■ **SHORT TASK A**:
In the text on Aphidna, could you reproduce word for word the passage starting at "Aphidna (Ἄφιδνα) or" and ending at "Ptolemais, and Hadrianis."?
■ **SHORT TASK B**:
According to the text on Aphidna, where is the site of Aphidna located?
■ **SHORT TASK C**:
In the text on Aphidna, why did Wide assume the area had held a Mycenaean fortress and tholos tombs? Answer in one to three sentences.

■ **QUOTED TEXT**:
__________

= Aphidna =

Ancient Athenian town

Aphidna (Ἄφιδνα) or Aphidnae or Aphidnai (Ἀφίδναι) was one of the twelve ancient towns of ancient Attica. It was celebrated in the mythical period as the place where Theseus deposited Helen of Troy, entrusting her to the care of his friend Aphidnus. When the Dioscuri invaded Attica in search of their sister, the inhabitants of Deceleia informed the Lacedaemonians where Helen was concealed, and showed them the way to Aphidna. The Dioscuri thereupon took the town, and carried off their sister. We learn, from a decree quoted by Demosthenes, that Aphidna was, in his time, a fortified town, and at a greater distance than 120 stadia from Athens. As an Attic deme, it belonged in succession to the tribes Aeantis, Leontis, Ptolemais, and Hadrianis.

The site of Aphidna is located at Kotroni near the modern town of Afidnes.

== Archaeological excavations at Aphidia ==

=== History of excavations ===
The first Swedish fieldwork in Greece took place between June and August 1894 when archaeologist Sam Wide and Lennart Kjellberg excavated at Kalaureia. Having finished their campaign there, they returned to Athens where Kjellberg began working on the publication. Wide, on the other hand, was eager for further fieldwork opportunities and therefore visited the site of Aphidna together with German archaeologist Heinrich Bulle.

They found Mycenaean sherds as well as three tombs and a tumulus in the area and Wide assumed that it had been the location of a Mycenean fortress and tholos tombs. Wide started the excavations during the end of October the same year. One long trench from east to west revealed thirteen tombs, some of them unusually rich even though the southern part of the tumulus had been disturbed with only the lower strata remaining intact. The results from the excavations were published by Wide alone.

__________

■ **PROVIDED MATERIAL**:
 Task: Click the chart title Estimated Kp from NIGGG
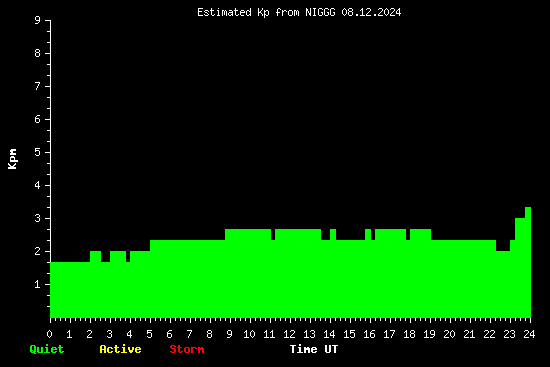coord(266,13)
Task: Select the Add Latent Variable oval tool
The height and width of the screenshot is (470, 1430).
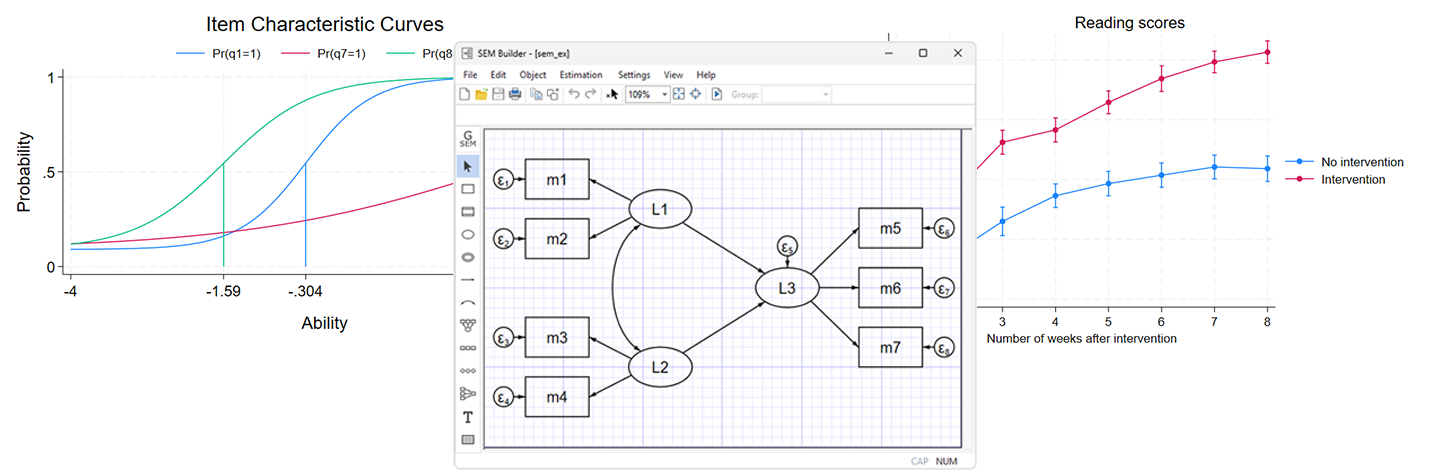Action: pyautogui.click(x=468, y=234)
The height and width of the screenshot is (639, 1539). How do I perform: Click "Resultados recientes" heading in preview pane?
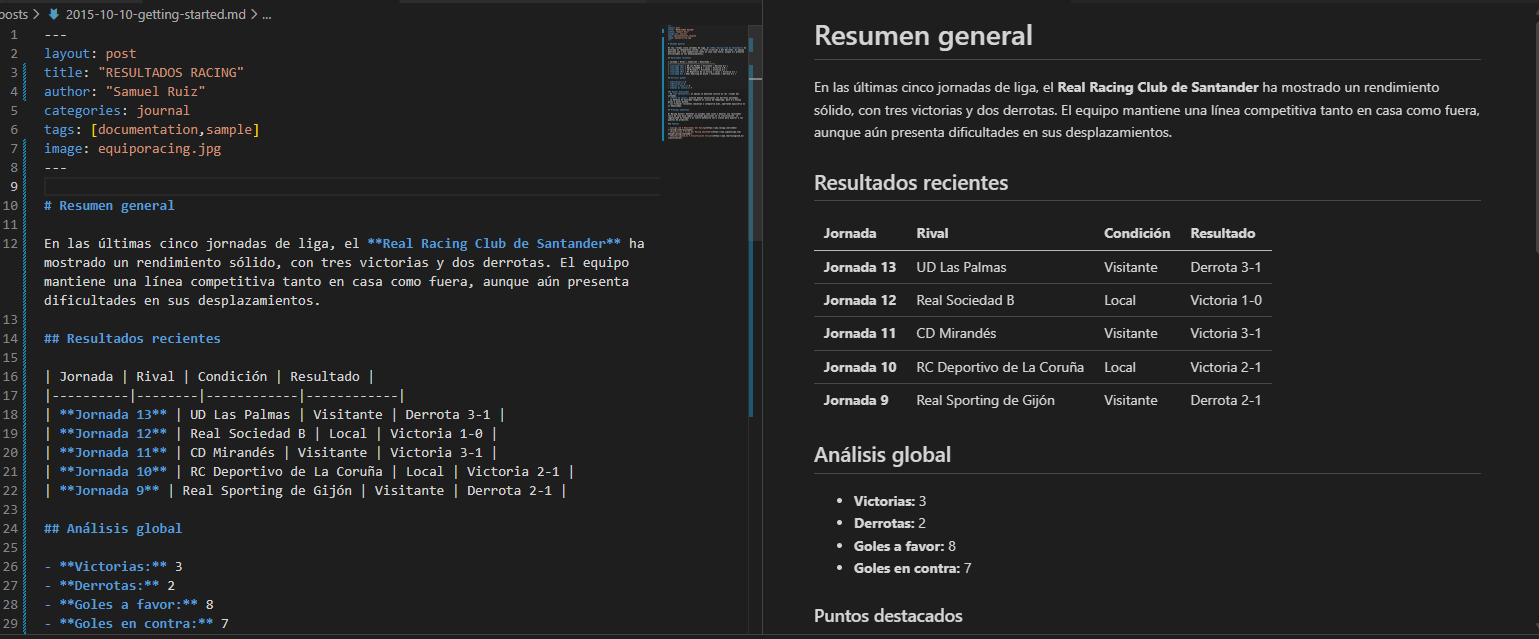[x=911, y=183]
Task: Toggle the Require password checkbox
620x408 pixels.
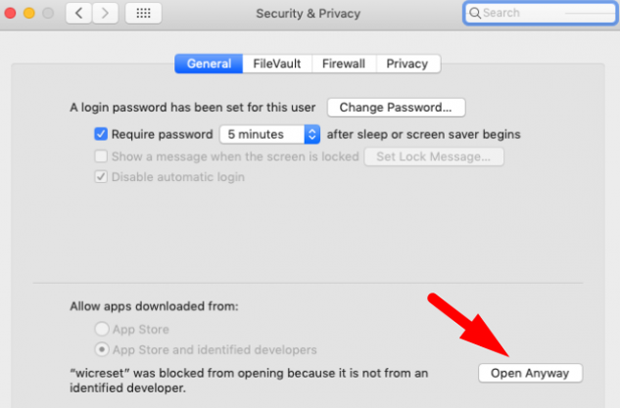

__________

■ **ANSWER A**:
Aphidna (Ἄφιδνα) or Aphidnae or Aphidnai (Ἀφίδναι) was one of the twelve ancient towns of ancient Attica. It was celebrated in the mythical period as the place where Theseus deposited Helen of Troy, entrusting her to the care of his friend Aphidnus. When the Dioscuri invaded Attica in search of their sister, the inhabitants of Deceleia informed the Lacedaemonians where Helen was concealed, and showed them the way to Aphidna. The Dioscuri thereupon took the town, and carried off their sister. We learn, from a decree quoted by Demosthenes, that Aphidna was, in his time, a fortified town, and at a greater distance than 120 stadia from Athens. As an Attic deme, it belonged in succession to the tribes Aeantis, Leontis, Ptolemais, and Hadrianis.

■ **ANSWER B**:
It is located at Kotroni, near the modern town of Afidnes.

■ **ANSWER C**:
Wide and Heinrich Bulle found Mycenaean sherds in the area, along with three tombs and a tumulus. From these finds Wide assumed that it had been the location of a Mycenaean fortress and tholos tombs.